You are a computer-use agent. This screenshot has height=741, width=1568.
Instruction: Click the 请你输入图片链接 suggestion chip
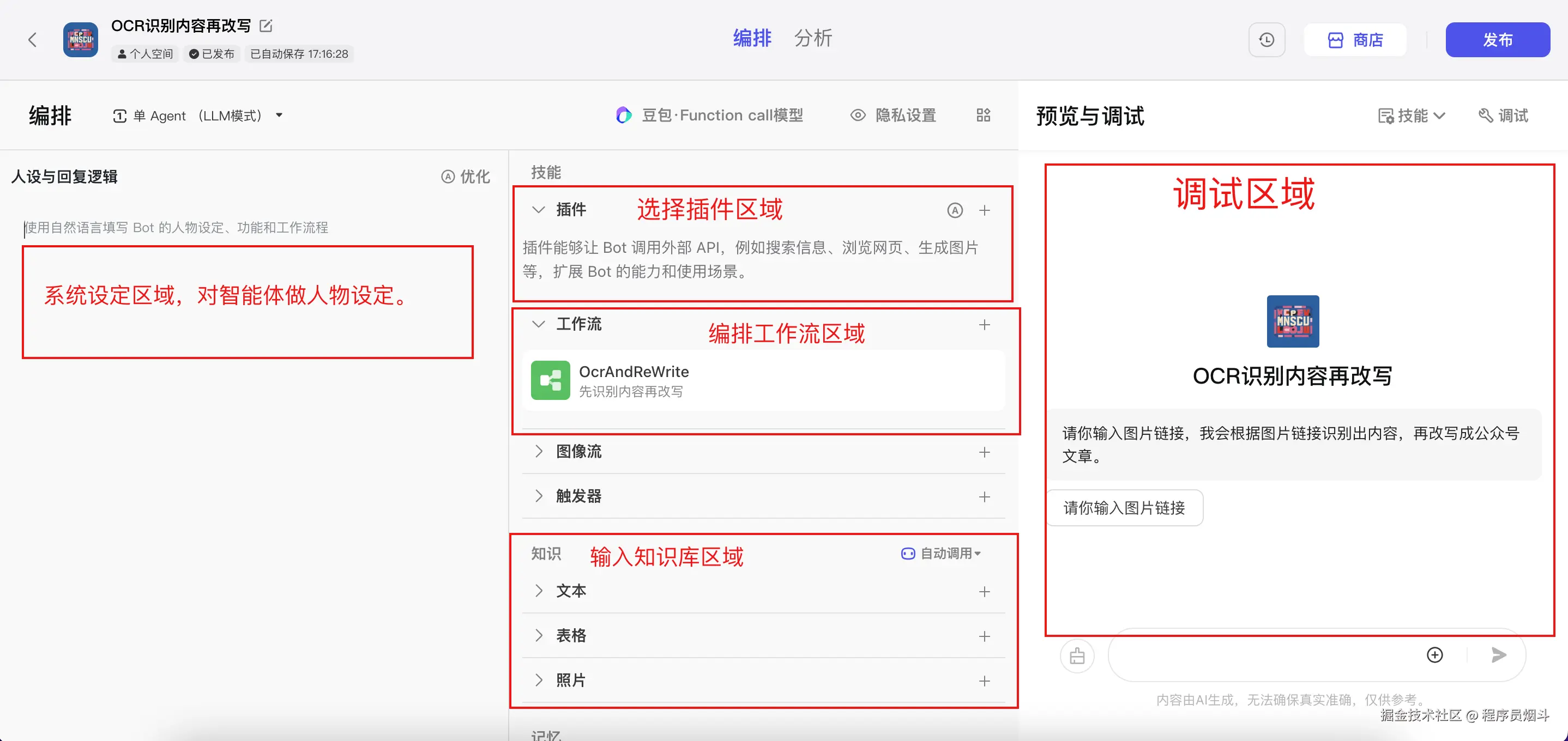pyautogui.click(x=1124, y=507)
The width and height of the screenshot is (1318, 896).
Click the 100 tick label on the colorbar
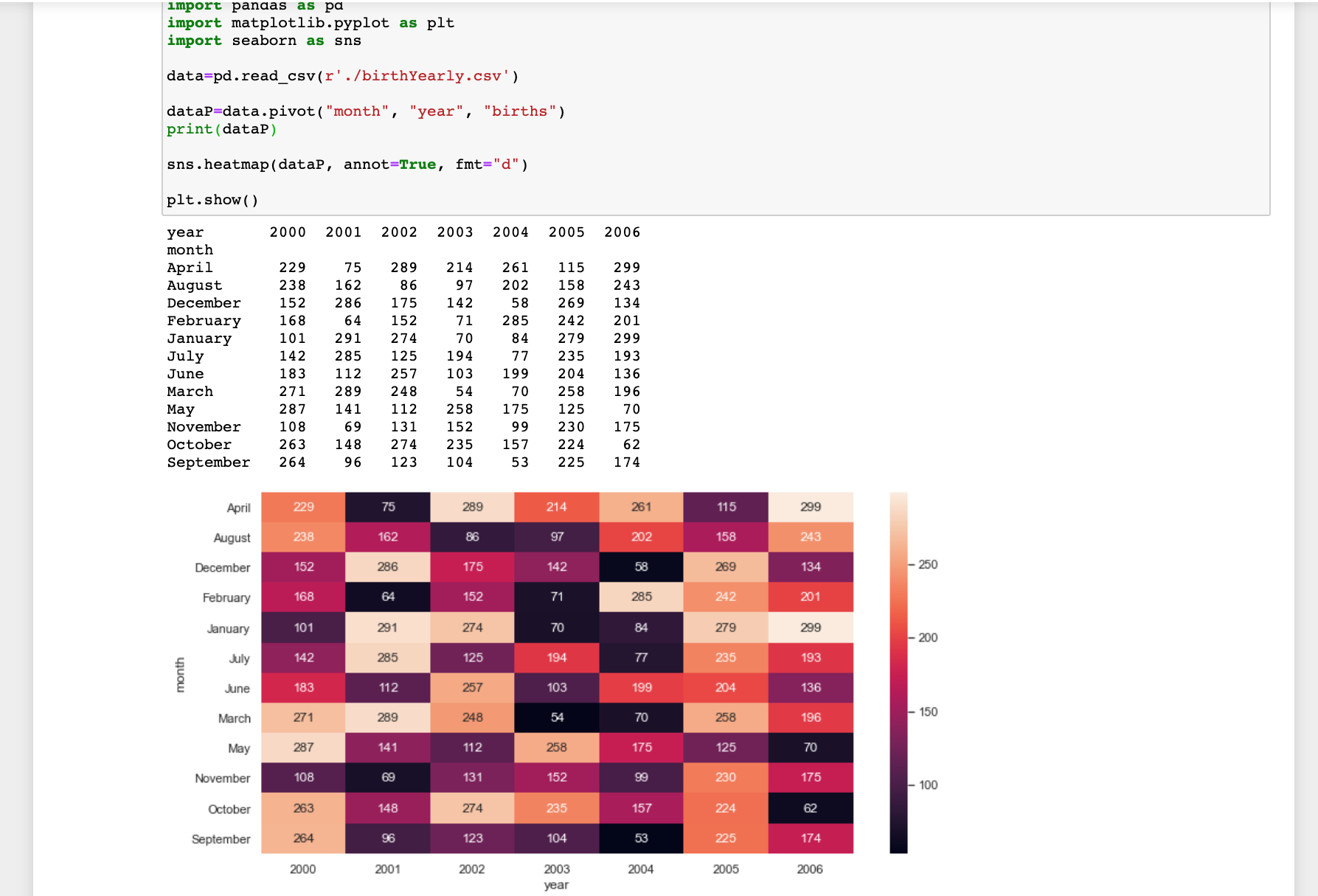pyautogui.click(x=928, y=785)
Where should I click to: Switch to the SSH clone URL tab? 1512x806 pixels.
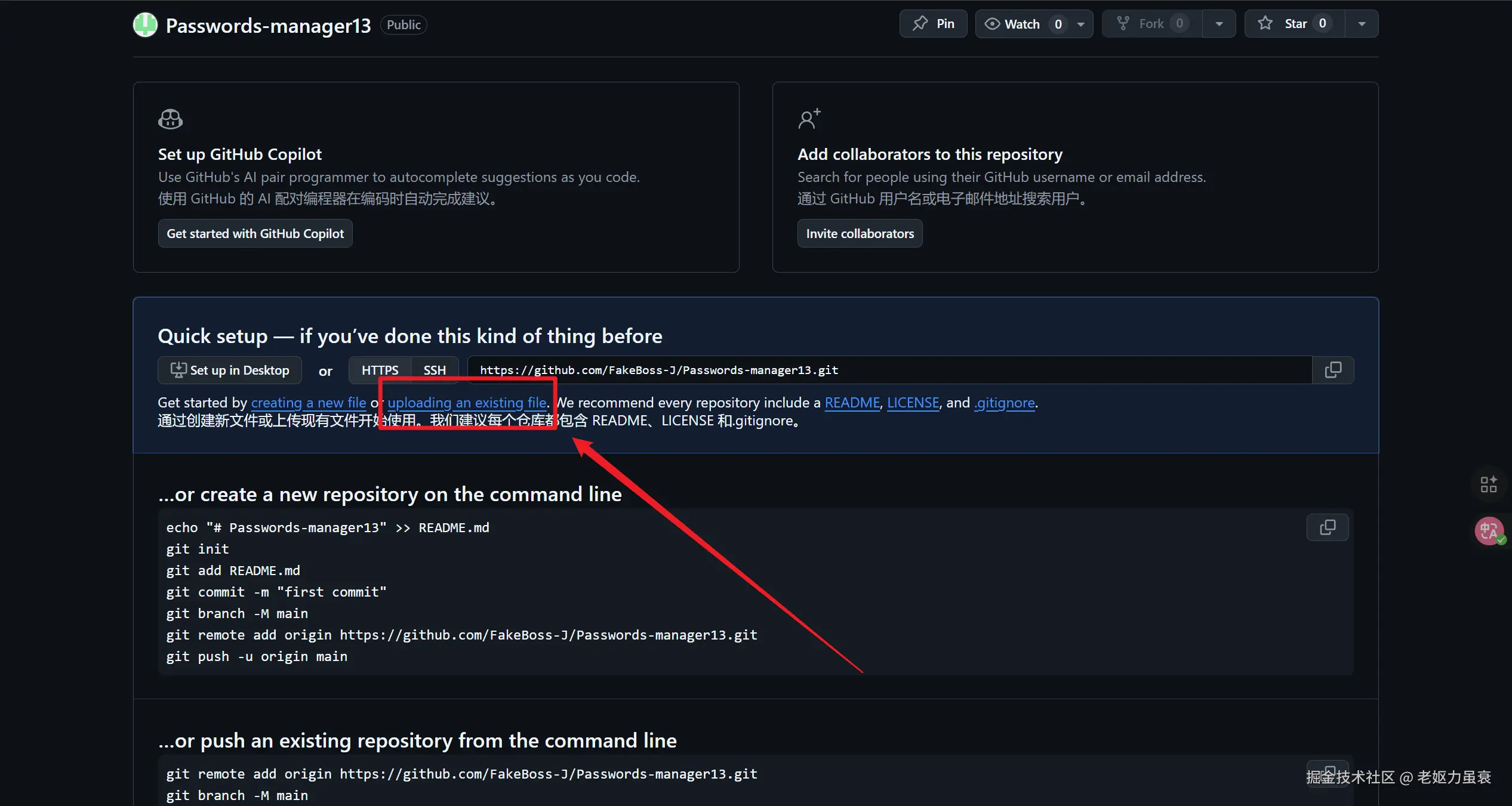click(435, 370)
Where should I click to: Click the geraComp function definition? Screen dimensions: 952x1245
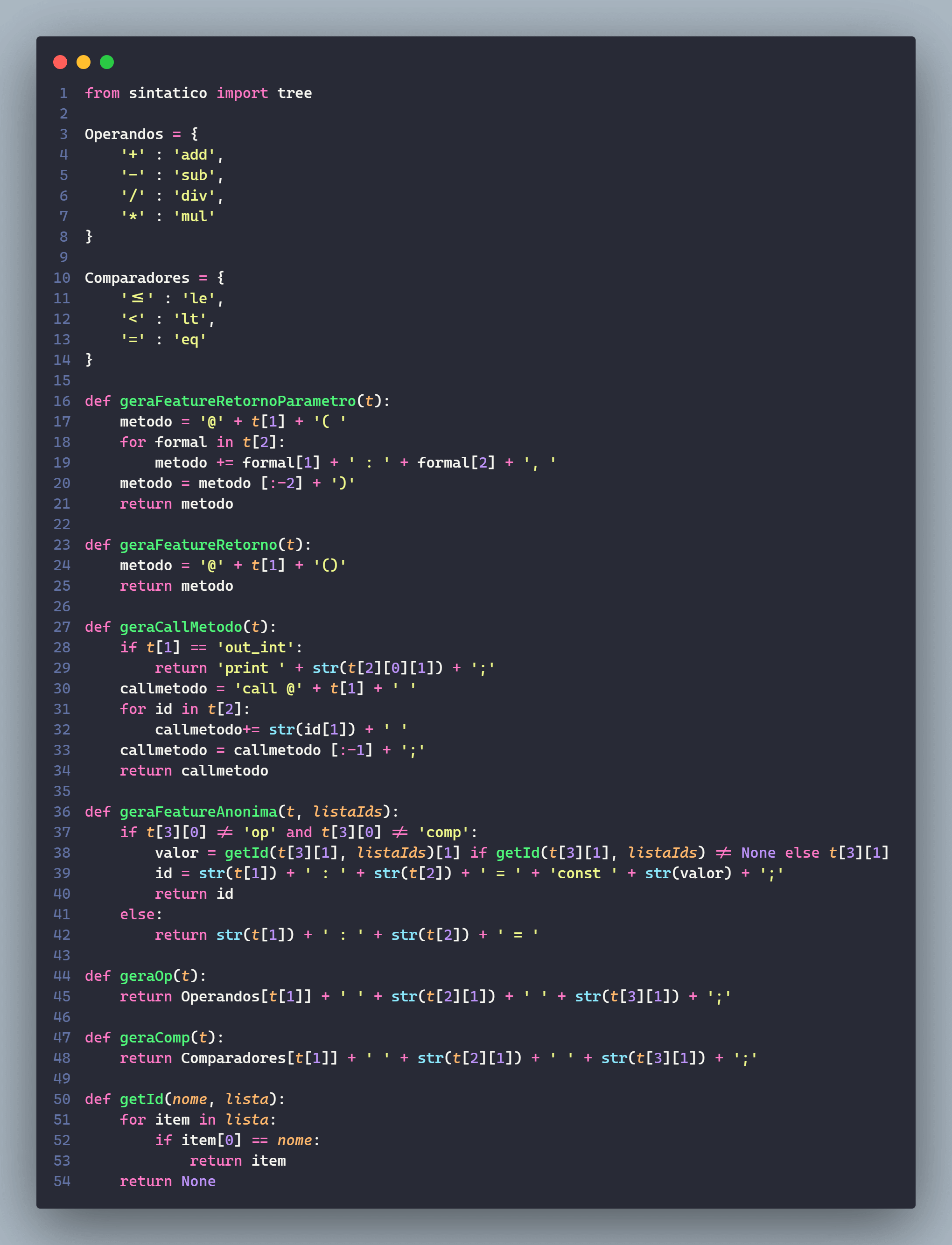tap(156, 1038)
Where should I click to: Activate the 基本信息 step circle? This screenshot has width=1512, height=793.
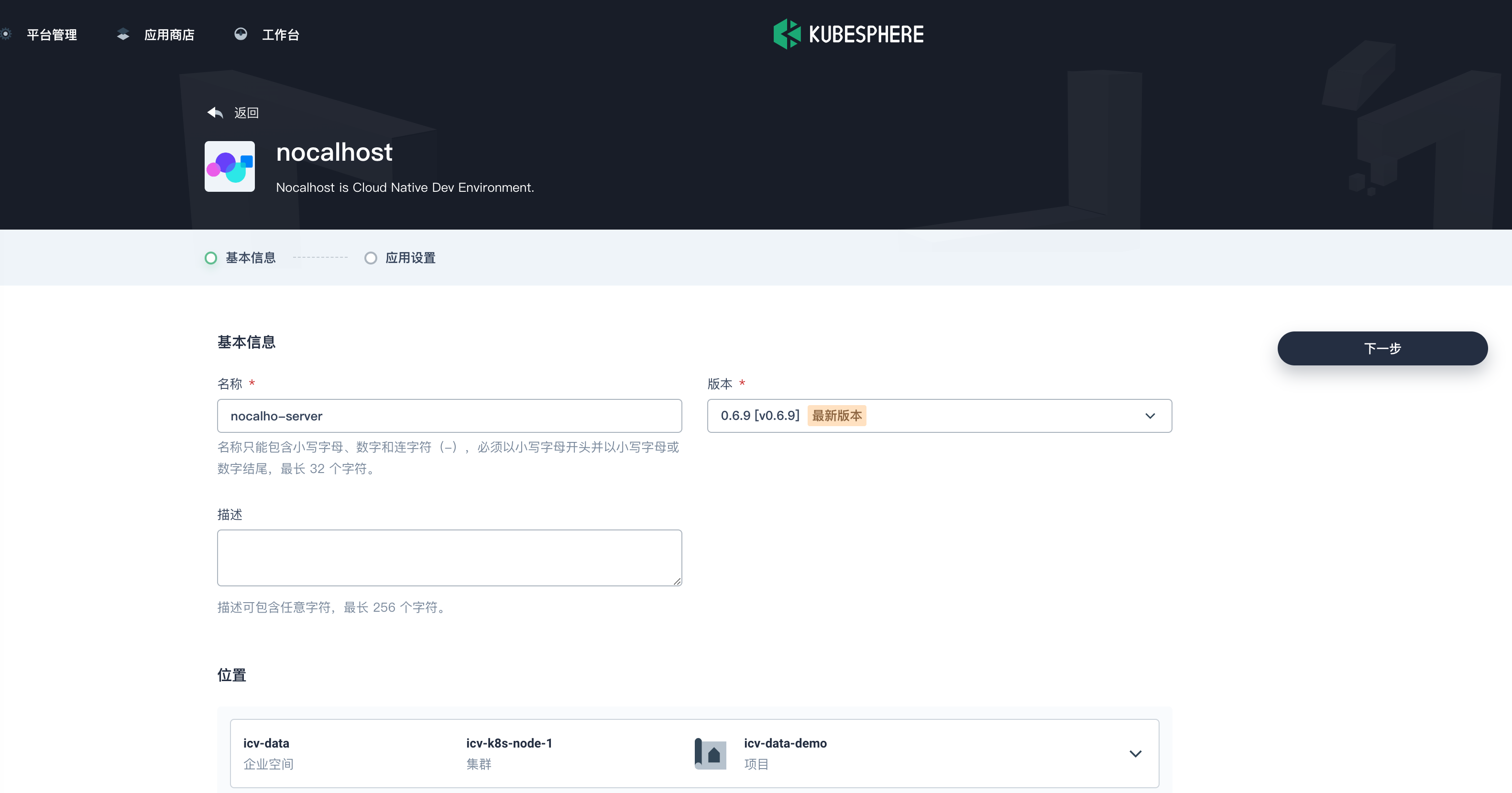pyautogui.click(x=211, y=258)
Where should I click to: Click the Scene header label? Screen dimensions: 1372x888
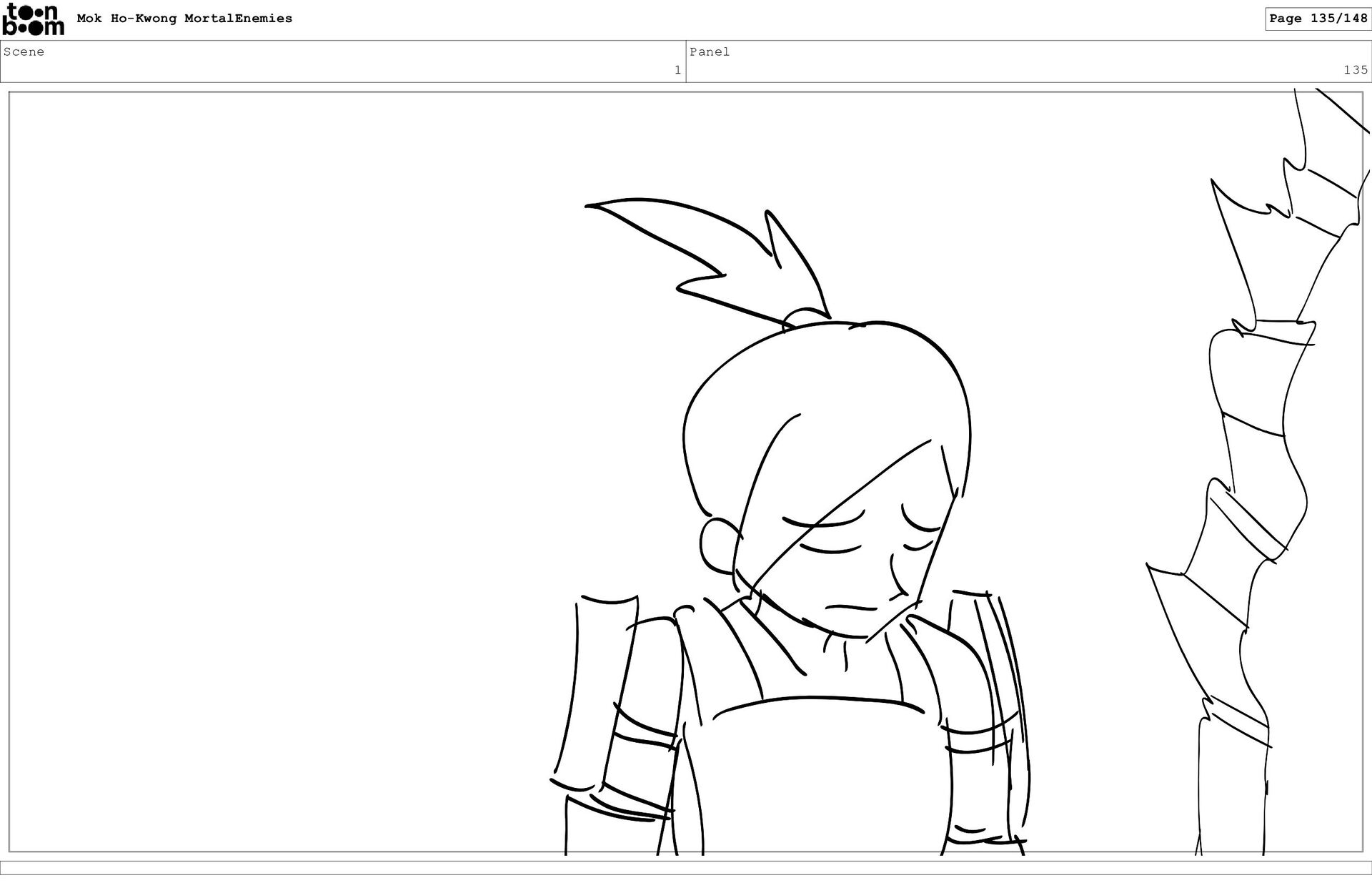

Exercise directions: Quote the records in their entirety, keeping the wording exact and excluding pictures.

Output:
You are a computer-use agent. This screenshot has height=741, width=1568.
Instruction: Click the 请你输入图片链接 suggestion chip
pyautogui.click(x=1124, y=507)
The width and height of the screenshot is (1318, 896).
Click the 100 tick label on the colorbar
pyautogui.click(x=928, y=785)
Where should I click to: Switch to the SSH clone URL tab? 1512x806 pixels.
click(435, 370)
Where should I click to: Click the geraComp function definition? Screen dimensions: 952x1245
tap(156, 1038)
Where should I click to: Activate the 基本信息 step circle? This screenshot has width=1512, height=793.
pyautogui.click(x=211, y=258)
Where should I click to: Click the Scene header label? Screen dimensions: 1372x888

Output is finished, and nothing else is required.